Praktek untuk mengangkat musibah (sakit 'ain) dengan izin Allah:
1- Yakin dan berbaik sangka kepada Allah ketika diruqyah dan jangan hanya sekedar mencoba-coba berobat dengan Al-Qur'an akan tetapi harus yakin bahwa di dalam Al-Qur'an ada obat.
Allah berfirman: "Dan Kami turunkan dari Al Quran suatu yang menjadi penawar dan rahmat bagi orang-orang yang beriman dan Al Quran itu tidaklah menambah kepada orang-orang yang zalim selainkerugian". (QS. Al-Isra ': 82).
2- Mengagungkan Allah, kembali dan taubat kepada-Nya serta berdoa kepada-Nya. Dialah satu-satunya Pemberi kesembuhan. Jika engkau meruqyah dirimu sendiri, ini lebih utama dari pada diruqyah orang lain.
3- Berbuat baik kepada orang lain dan bersedekah.
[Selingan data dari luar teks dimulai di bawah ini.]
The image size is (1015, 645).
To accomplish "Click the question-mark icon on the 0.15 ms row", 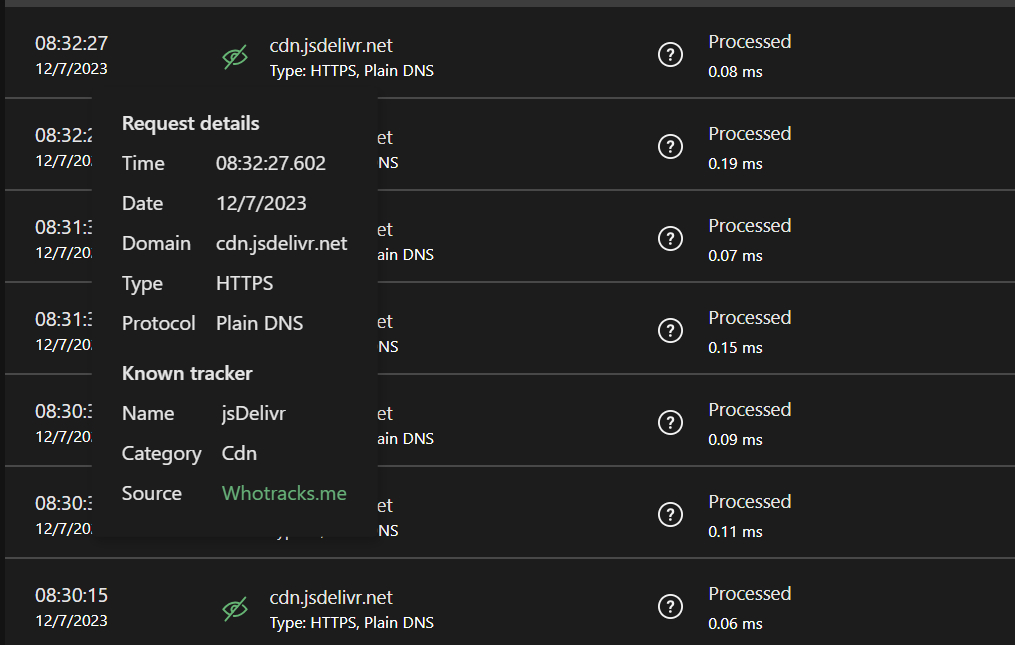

Rasulullah bersabda, "Barangsiapa menghilangkan musibah yang menimpa seorang mukmin dari musibah dunia, Allah akan menghilangkan untuknya musibah dari musibah akhirat. Barangsiapa yang memberikan fasilitas kepada seorang yang kesulitan, Allah akan memberikan fasilitas kepadanya di dunia dan di akhirat. Barangsiapa yang menutupi aib seorang muslim, Allah akan menutupi aibnya di dunia dan di akhirat. Allah akan menolong hamba-Nya selama hamba tersebut mau menolong saudaranya ".Diriwayatkan oleh Muslim. Dalam sebuah hadits dari Abu Umamah, Rasulullah bersabda, "Obatilah orang-orang sakit kalian dengan sedekah". (Shahih Al-Jami ': 2358).
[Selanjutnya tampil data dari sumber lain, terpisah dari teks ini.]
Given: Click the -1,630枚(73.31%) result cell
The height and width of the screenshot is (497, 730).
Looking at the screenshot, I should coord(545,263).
Hubungan antara 'ain dengan sihir
Ketika Allah berfirman dalam surat Al-Falaq:
"Dan dari kejahatan wanita-wanita tukang sihir yang menghembus pada buhul-buhul dan dari kejahatan pendengki bila ia dengki". (QS. Al-Falaq: 4-5). Allah menggabungkan antara sihir dan hasad. Ini mengisyaratkan adanya hubungan antara keduanya yaitu bahwa seorang penyihir menghembuskan pada buhul dari rambut atau kuku yang digunakan untuk mengikat setan yang akan menyakiti orang yang disihir. Sedangkan seorang yang hasad mengikat setan dengan sifat kekaguman yang tidak disebutkan nama Allah padanya untuk menyakiti orang yang dikenai 'ain. Keduanya bisa memudharatkan dan keduanya sama dalam menimbulkan pengaruh sakit akan tetapi berbeda dalam sarananya.
* Allah berfirman: "Dan dari kejahatan wanita-wanita tukang sihir yang menghembus pada buhul-buhul dan dari kejahatan pendengki bila ia dengki". (QS. Al-Falaq: 4-5).
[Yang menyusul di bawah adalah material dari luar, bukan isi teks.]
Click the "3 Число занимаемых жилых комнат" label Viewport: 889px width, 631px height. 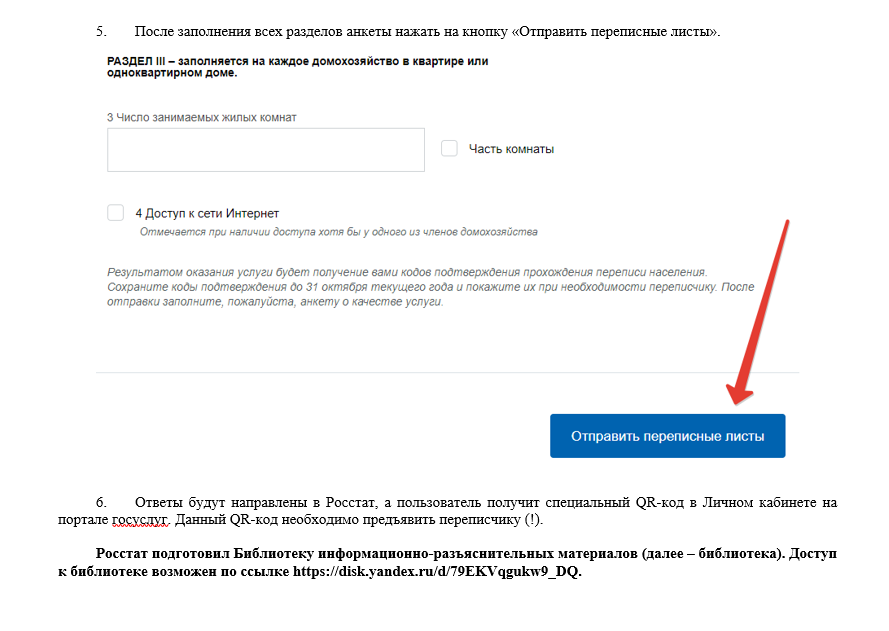point(202,117)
Kenapa wanita-wanita tukang sihir dima'rifatkan dandinakirahkan apa yang sebelumnya dan setelahnya ?.Karena setiap wanita penyihir memiliki kejahatan adapun setiap malam dan setiap pendengki tidak memiliki kejahatan.
* Orang-orang awam mengatakan, "Ketika orang yang menimpakan 'ain mengetahui bahwa keringat atau air liurnya diambil maka bekas tubuhnya ini tidak akan bermanfaat.